Collected data:
►

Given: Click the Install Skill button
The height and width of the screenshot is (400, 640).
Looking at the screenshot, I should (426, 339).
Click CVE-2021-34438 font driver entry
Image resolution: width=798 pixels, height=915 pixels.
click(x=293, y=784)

◄

Would you please return all of the data exactly?

__Written response__.
Given: Click the Install Skill button
The height and width of the screenshot is (400, 640).
Looking at the screenshot, I should (426, 339).
Click CVE-2021-34438 font driver entry
Image resolution: width=798 pixels, height=915 pixels.
click(x=293, y=784)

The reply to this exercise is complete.